Emit a verbatim copy of the lines running from the line with "Given: Arm Track 1 for record with R" through the end of the material below.

- _Entries provided_

== Segment start ==

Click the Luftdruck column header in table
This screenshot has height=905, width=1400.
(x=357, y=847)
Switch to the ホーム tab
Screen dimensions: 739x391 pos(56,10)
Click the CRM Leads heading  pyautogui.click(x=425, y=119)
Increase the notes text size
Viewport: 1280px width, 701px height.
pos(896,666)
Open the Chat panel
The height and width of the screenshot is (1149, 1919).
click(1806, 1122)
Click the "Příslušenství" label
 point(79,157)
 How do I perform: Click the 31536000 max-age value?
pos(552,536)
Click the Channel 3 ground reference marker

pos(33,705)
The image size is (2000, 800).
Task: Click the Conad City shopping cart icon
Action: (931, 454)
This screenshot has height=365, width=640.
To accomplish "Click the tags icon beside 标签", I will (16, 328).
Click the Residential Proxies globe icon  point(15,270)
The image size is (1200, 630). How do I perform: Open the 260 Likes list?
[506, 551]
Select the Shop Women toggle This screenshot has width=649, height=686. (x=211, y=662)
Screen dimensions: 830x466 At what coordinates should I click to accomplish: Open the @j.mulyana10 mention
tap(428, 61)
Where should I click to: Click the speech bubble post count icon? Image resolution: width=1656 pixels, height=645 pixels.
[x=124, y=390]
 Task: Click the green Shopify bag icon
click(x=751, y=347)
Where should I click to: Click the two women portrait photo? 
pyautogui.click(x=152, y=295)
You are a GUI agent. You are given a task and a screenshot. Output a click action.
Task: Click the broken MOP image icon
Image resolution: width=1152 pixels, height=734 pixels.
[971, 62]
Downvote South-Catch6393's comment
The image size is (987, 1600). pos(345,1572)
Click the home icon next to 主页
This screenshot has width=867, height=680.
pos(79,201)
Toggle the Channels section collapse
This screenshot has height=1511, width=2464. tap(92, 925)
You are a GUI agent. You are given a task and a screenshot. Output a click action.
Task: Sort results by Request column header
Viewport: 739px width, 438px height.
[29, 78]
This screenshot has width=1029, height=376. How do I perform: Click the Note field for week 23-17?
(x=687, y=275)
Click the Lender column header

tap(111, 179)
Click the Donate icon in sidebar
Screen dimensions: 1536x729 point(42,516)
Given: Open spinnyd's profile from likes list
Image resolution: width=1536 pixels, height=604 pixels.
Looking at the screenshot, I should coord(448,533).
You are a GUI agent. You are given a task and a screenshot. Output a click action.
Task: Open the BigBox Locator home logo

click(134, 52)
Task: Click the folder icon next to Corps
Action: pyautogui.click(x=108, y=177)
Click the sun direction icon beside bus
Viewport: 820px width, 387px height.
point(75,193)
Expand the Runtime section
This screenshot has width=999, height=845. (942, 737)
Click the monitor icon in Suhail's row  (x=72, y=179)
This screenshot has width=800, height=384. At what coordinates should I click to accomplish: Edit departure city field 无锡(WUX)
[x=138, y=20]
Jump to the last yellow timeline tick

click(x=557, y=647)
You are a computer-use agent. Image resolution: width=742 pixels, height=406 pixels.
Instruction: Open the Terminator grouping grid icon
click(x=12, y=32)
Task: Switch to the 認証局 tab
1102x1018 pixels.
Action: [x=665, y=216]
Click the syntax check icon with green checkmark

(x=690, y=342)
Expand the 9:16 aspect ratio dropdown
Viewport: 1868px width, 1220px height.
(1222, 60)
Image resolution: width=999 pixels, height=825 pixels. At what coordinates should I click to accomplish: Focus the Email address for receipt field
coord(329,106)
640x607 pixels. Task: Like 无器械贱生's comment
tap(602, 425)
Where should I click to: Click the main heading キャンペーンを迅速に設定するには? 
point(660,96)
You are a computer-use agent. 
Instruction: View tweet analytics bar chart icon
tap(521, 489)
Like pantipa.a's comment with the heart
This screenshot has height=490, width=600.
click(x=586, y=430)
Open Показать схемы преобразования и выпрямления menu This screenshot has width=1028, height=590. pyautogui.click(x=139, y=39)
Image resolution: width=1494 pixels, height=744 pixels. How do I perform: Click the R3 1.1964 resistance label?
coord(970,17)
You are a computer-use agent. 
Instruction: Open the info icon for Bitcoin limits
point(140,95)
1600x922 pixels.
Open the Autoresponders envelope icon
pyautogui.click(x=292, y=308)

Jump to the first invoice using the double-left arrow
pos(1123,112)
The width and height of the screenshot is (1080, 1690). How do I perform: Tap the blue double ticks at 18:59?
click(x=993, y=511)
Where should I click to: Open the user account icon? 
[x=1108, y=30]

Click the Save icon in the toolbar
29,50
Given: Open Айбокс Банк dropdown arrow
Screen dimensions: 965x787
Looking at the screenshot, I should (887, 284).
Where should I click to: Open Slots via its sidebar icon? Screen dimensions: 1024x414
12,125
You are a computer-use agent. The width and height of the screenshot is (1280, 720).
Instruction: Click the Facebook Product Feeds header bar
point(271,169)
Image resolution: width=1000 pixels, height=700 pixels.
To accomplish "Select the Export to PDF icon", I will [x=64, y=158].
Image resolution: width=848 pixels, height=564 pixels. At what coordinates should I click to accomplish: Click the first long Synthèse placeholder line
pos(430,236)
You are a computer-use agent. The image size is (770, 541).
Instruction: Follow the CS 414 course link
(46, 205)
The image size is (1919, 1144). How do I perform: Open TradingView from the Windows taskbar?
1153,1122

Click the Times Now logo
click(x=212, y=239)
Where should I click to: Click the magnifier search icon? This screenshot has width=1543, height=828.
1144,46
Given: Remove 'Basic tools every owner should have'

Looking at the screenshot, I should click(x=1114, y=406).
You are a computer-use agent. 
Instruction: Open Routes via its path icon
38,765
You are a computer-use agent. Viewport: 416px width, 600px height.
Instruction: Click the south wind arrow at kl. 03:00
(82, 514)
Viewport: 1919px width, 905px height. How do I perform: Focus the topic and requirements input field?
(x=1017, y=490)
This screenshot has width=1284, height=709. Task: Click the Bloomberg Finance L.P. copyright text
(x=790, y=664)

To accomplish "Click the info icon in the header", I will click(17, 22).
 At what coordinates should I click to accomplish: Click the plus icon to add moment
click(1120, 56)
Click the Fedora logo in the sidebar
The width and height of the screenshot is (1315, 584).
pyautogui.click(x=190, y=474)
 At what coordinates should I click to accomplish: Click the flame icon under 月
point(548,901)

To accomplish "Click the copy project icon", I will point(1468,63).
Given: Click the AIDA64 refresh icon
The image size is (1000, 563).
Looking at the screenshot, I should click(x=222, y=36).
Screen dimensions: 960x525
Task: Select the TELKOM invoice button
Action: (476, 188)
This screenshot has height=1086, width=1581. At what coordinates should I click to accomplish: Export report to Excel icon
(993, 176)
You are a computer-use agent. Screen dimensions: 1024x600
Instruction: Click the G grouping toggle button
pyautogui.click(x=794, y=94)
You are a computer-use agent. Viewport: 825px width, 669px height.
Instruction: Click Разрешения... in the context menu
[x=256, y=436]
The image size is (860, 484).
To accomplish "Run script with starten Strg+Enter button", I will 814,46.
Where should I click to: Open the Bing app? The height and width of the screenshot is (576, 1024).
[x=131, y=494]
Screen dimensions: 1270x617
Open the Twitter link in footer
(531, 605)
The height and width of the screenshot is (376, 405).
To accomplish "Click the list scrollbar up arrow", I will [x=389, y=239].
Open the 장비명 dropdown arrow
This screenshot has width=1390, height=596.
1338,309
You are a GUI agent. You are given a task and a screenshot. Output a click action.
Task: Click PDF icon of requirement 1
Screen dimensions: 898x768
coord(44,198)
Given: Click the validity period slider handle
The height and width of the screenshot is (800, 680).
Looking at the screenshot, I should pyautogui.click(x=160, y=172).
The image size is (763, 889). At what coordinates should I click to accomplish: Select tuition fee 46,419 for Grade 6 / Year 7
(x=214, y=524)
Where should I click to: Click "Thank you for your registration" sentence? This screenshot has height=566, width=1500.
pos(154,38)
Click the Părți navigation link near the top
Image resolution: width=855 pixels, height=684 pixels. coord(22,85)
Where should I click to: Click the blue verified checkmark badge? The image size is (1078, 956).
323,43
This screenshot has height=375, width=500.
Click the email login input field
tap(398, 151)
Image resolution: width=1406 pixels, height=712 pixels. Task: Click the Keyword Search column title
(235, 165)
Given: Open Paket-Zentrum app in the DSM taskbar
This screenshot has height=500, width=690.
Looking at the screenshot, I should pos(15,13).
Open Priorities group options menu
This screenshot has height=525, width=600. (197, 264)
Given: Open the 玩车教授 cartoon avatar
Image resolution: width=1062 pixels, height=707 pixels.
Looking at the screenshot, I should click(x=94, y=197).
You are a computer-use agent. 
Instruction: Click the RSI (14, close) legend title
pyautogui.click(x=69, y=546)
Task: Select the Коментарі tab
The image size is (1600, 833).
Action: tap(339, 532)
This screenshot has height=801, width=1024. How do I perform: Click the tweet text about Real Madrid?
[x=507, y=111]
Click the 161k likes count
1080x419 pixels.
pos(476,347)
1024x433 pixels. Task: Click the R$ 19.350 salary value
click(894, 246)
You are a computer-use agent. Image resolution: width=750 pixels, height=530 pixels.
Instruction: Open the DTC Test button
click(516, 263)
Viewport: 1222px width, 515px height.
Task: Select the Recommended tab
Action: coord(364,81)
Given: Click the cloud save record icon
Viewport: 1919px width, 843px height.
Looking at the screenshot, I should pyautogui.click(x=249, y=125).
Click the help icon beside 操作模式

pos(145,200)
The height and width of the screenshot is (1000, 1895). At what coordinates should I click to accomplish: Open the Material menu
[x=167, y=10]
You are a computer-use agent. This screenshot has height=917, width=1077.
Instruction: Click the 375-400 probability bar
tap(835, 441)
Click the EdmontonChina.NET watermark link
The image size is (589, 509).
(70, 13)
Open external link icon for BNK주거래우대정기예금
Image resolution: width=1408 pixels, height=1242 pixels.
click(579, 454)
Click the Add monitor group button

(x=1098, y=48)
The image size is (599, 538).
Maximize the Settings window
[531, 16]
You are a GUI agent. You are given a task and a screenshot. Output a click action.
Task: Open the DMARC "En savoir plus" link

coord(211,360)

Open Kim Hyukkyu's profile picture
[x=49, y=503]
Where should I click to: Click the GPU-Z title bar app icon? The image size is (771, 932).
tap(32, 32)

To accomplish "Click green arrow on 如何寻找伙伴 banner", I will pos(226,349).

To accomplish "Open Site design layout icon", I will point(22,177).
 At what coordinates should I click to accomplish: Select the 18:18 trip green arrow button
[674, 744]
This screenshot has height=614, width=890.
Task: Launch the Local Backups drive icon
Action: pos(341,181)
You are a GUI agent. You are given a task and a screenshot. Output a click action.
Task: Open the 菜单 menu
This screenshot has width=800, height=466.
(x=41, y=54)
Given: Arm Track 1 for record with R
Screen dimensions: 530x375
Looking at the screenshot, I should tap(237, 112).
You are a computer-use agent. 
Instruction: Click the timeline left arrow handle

== Segment end ==

- _Result of this exercise_
Given: Arm Track 1 for record with R
Screen dimensions: 530x375
Looking at the screenshot, I should tap(237, 112).
You are a computer-use agent. 
Instruction: Click the timeline left arrow handle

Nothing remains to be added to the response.